Instruction A: Transcribe the passage of the text on the film Heavenly Bodies that begins with the words containing "The soundtrack to" and ends with "released as singles.".

Text:
Heavenly Bodies is a 1984 Canadian drama film directed by Lawrence Dane and written by Lawrence Dane and Ron Base. The film stars Cynthia Dale, Richard Rebiere, Walter George Alton, Laura Henry, Stuart Stone and Patricia Idlette. The film was released on February 1, 1985, by Metro-Goldwyn-Mayer.

Samantha quits her job to open her own aerobics studio and competes with a larger club's lead instructor to become an instructor on a local fitness television show.

Cast 
Cynthia Dale as Samantha Blair
Richard Rebiere as Steve
Walter George Alton as Jack Pearson
Laura Henry as Debbie Martin
Stuart Stone as Joel Blair
Patricia Idlette as KC
Pam Henry as Patty
Linda Sorenson as T.V. Producer
Reiner Schwarz as T.V. Director
Cec Linder as Walter Matheson
Micki Moore as T.V. Reporter
Sean Sullivan as Real Estate Salesman
Mac Bradden as Nick
Michael Tait as Mr. Howard
Murray Westgate as Coach Hudson
Elena Kudaba as Babysitter
Sugar Bouche as Stripper
Andrew Douglas as Marathon Official
Brian Foley as Marathon Official
Fay Foley as Marathon Official
Howard Barish as Nervous Young Man
Eric Fink as Gorillagram
Reg Dreger as Chuck
Anne Lévy as Woman Interviewer
Dan Hennessey as Press Conference Reporter
Deborah Kimmet as Press Conference Reporter
Jo Bates as Girl in Locker Room
Marsha Levine as Girl in Locker Room

Soundtrack

The soundtrack to the film was released on LP, Cassette and CD (in Japan only with an additional song) in 1985 on the Private I Records in the USA. "The Beast In Me" (US R&B #87, US Dance #31), "At Last You're Mine" (US R&B #34), "Heaven" (Japan only), and "Breaking Out Of Prison" (South Africa only) were released as singles.

US LP and Cassette (Private I Records)

Instruction B: In the listing below, restate word for word the lines from the one containing "Viewport: 1782px width, 1273px height." through the one containing "Looking at the screenshot, I should click(x=69, y=306).", including both of those lines.

Data in this exercise:
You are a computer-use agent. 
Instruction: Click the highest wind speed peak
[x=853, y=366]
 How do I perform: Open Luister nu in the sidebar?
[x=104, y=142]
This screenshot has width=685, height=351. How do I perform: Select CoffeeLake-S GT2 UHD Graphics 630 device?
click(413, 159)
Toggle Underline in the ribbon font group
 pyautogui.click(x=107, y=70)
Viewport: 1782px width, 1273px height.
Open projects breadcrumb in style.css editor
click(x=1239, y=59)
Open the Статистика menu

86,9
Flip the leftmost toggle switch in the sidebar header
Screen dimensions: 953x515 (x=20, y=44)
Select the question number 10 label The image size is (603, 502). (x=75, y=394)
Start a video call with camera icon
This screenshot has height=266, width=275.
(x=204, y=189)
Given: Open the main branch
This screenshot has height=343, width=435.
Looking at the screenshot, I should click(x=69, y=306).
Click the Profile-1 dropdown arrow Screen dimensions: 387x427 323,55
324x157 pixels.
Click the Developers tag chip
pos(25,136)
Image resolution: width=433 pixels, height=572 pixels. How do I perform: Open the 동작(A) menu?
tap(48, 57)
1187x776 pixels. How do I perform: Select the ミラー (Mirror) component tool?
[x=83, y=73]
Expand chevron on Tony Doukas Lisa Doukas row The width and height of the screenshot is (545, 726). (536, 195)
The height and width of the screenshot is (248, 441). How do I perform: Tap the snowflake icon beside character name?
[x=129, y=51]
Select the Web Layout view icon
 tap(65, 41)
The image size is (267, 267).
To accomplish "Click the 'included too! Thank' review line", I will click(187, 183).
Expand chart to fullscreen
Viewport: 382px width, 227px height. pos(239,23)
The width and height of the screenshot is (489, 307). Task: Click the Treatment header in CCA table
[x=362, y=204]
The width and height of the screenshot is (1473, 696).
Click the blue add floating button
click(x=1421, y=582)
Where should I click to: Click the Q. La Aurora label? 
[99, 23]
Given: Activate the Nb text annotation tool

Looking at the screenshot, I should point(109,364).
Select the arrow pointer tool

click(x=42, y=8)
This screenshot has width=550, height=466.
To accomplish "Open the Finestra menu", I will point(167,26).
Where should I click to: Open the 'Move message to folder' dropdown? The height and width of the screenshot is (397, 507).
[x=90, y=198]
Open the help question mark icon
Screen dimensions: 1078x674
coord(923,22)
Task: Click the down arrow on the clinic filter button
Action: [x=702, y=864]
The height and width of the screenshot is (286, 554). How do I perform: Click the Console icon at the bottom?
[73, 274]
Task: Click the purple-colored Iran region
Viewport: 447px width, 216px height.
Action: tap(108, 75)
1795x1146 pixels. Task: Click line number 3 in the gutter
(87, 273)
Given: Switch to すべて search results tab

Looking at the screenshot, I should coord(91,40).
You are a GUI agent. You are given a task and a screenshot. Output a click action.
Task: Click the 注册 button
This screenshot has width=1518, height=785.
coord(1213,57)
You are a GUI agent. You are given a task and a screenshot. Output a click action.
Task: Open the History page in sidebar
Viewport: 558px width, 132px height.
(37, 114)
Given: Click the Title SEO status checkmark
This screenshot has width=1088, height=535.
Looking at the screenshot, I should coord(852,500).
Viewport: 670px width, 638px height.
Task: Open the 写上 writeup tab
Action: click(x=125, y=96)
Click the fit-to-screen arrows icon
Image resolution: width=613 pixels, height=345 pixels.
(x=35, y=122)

Complete output A:
The soundtrack to the film was released on LP, Cassette and CD (in Japan only with an additional song) in 1985 on the Private I Records in the USA. "The Beast In Me" (US R&B #87, US Dance #31), "At Last You're Mine" (US R&B #34), "Heaven" (Japan only), and "Breaking Out Of Prison" (South Africa only) were released as singles.

Complete output B:
Viewport: 1782px width, 1273px height.
Open projects breadcrumb in style.css editor
click(x=1239, y=59)
Open the Статистика menu

86,9
Flip the leftmost toggle switch in the sidebar header
Screen dimensions: 953x515 (x=20, y=44)
Select the question number 10 label The image size is (603, 502). (x=75, y=394)
Start a video call with camera icon
This screenshot has height=266, width=275.
(x=204, y=189)
Given: Open the main branch
This screenshot has height=343, width=435.
Looking at the screenshot, I should click(x=69, y=306).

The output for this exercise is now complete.